A faithful copy of every entry is the goal; keep the images out of it.

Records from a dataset
▬▬▬▬▬▬
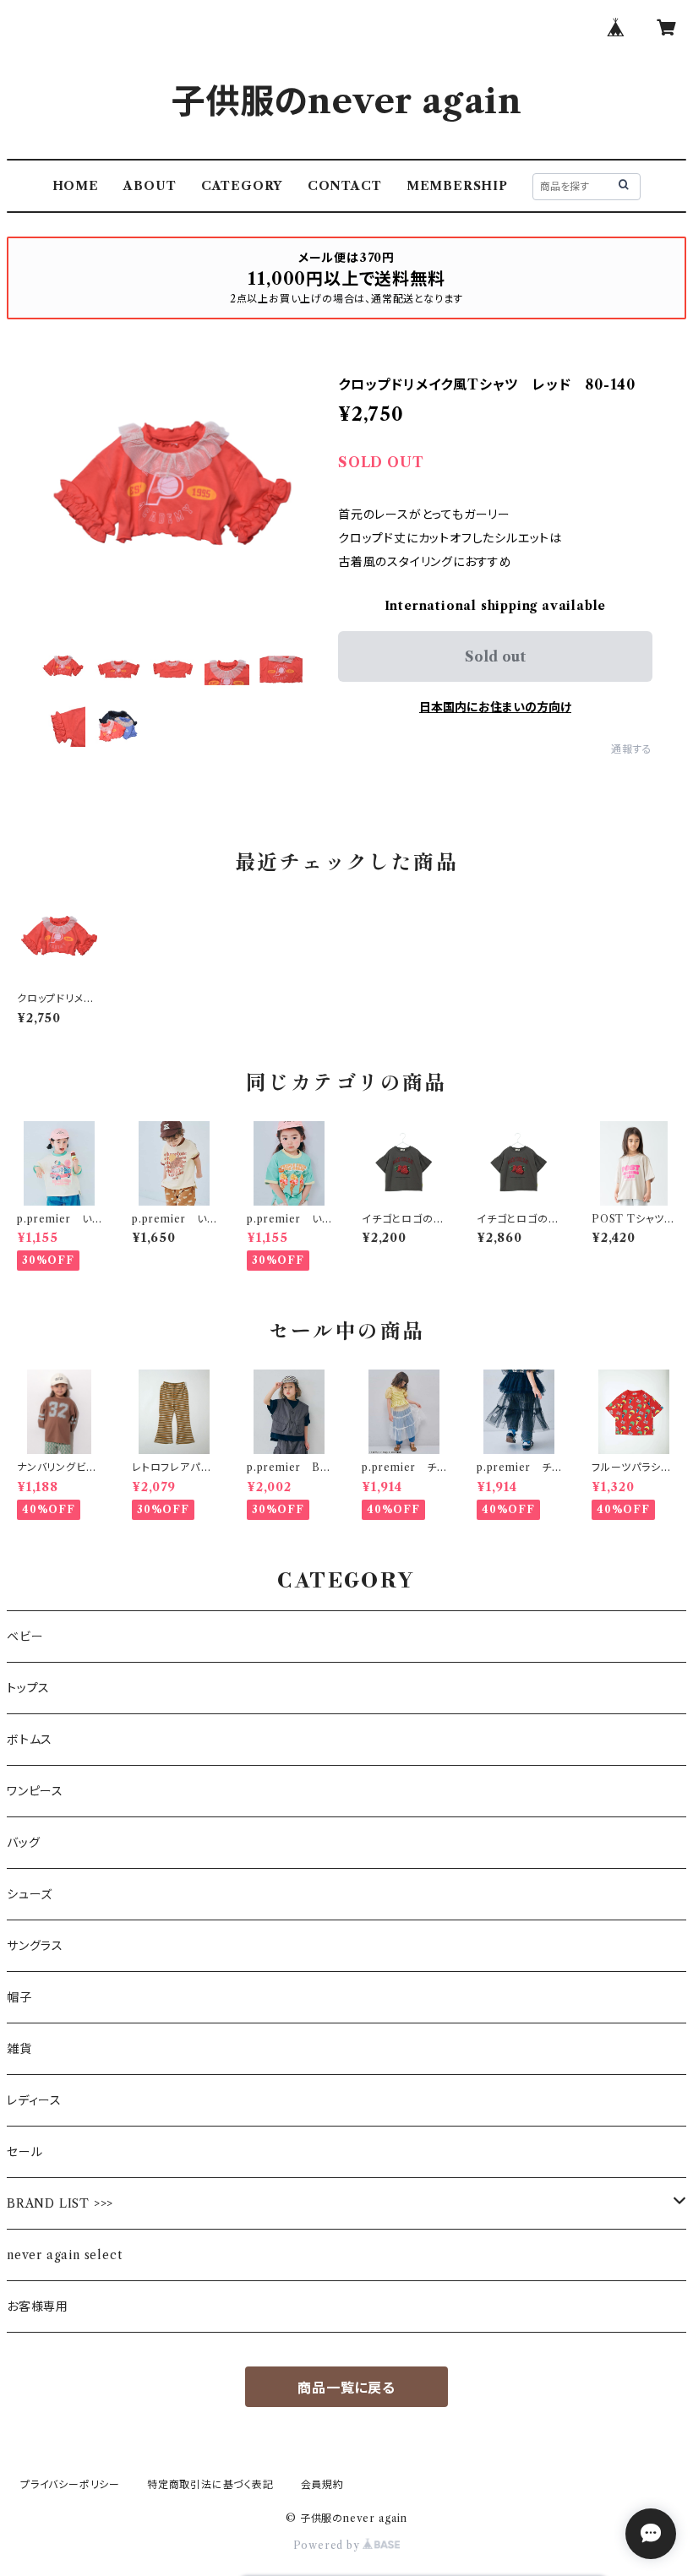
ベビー (25, 1636)
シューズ (29, 1894)
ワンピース (35, 1791)
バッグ (23, 1842)
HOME (75, 185)
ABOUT (149, 185)
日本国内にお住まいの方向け (495, 707)
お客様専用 (37, 2306)
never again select (64, 2255)
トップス (28, 1688)
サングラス (35, 1945)
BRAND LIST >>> (60, 2203)
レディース (34, 2100)
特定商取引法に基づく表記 (210, 2484)
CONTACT (345, 185)
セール (24, 2151)
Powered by (328, 2545)
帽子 (19, 1997)
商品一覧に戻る (346, 2387)
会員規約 (322, 2484)
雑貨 (19, 2048)
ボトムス (29, 1739)
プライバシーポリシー (70, 2484)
▬▬▬▬▬▬
[SOLUTION TO THE EXERCISE]
ベビー (25, 1636)
シューズ (29, 1894)
ワンピース (35, 1791)
バッグ (23, 1842)
HOME (75, 185)
ABOUT (149, 185)
日本国内にお住まいの方向け (495, 707)
お客様専用 (37, 2306)
never again select (64, 2255)
トップス (28, 1688)
サングラス (35, 1945)
BRAND LIST >>> (60, 2203)
レディース (34, 2100)
特定商取引法に基づく表記 (210, 2484)
CONTACT (345, 185)
セール (24, 2151)
Powered by (328, 2545)
帽子 (19, 1997)
商品一覧に戻る (346, 2387)
会員規約 (322, 2484)
雑貨 (19, 2048)
ボトムス (29, 1739)
プライバシーポリシー (70, 2484)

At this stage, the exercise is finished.